Pointing entries for text and elements:
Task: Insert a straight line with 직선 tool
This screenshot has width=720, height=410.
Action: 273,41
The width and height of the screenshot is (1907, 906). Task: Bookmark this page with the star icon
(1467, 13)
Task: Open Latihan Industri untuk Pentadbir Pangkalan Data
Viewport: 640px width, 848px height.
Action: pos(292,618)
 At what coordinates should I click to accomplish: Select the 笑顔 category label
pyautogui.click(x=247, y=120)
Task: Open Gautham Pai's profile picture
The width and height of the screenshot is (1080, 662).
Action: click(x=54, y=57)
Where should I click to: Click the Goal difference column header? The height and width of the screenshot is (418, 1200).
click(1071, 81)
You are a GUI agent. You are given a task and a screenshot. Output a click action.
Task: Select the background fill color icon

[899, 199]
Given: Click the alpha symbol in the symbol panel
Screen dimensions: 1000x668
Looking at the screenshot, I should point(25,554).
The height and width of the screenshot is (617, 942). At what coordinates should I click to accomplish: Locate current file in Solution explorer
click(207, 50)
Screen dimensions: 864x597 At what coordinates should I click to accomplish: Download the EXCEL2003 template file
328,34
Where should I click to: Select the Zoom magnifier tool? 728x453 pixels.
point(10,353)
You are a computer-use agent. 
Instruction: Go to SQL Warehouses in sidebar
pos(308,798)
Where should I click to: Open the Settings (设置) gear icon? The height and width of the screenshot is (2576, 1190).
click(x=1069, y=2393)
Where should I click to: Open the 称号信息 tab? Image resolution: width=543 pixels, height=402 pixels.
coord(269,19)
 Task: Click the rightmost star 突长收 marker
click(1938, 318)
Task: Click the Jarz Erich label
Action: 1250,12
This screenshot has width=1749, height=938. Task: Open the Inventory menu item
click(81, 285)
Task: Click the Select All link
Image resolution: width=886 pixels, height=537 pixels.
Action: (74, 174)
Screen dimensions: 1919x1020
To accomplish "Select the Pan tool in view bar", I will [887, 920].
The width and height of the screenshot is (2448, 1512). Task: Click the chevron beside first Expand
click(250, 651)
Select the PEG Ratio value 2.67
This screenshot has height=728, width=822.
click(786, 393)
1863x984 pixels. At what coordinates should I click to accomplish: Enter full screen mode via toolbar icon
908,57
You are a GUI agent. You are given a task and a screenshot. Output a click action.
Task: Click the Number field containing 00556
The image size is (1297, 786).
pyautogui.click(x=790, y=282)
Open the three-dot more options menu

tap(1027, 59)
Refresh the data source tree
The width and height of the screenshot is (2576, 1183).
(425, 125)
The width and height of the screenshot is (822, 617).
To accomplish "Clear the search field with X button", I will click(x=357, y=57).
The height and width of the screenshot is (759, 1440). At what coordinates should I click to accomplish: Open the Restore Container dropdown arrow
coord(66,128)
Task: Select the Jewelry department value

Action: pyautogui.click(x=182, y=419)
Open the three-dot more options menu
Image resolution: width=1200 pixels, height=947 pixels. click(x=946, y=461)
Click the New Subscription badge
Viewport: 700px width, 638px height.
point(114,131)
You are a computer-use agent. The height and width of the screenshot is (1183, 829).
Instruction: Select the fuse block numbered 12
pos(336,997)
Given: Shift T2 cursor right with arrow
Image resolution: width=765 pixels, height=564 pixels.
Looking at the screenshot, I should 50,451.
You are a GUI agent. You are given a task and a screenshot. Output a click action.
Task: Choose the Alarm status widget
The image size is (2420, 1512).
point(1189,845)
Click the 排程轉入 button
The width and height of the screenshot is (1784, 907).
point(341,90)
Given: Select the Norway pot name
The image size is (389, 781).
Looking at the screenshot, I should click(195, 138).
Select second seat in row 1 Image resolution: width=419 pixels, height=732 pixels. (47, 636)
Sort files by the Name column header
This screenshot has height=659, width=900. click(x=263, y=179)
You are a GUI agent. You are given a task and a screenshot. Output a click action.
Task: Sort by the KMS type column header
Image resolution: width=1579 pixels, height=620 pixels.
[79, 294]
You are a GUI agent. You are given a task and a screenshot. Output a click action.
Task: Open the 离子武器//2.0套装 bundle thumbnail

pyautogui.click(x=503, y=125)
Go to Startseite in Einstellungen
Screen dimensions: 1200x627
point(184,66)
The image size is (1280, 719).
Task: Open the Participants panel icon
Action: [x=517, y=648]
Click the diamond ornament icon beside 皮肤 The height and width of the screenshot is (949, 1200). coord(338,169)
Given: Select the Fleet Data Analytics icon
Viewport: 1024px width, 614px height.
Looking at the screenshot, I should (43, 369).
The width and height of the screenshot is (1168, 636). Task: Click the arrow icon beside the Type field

STATED PROBLEM:
Starting at the line that contains "Task: Click the Select All link" and ending after the line that contains "click(786, 393)", write out those lines again with "chevron" replaced by "arrow" and everything else left unchanged.

CORRECT RESULT:
Task: Click the Select All link
Image resolution: width=886 pixels, height=537 pixels.
Action: (74, 174)
Screen dimensions: 1919x1020
To accomplish "Select the Pan tool in view bar", I will [887, 920].
The width and height of the screenshot is (2448, 1512). Task: Click the arrow beside first Expand
click(250, 651)
Select the PEG Ratio value 2.67
This screenshot has height=728, width=822.
click(786, 393)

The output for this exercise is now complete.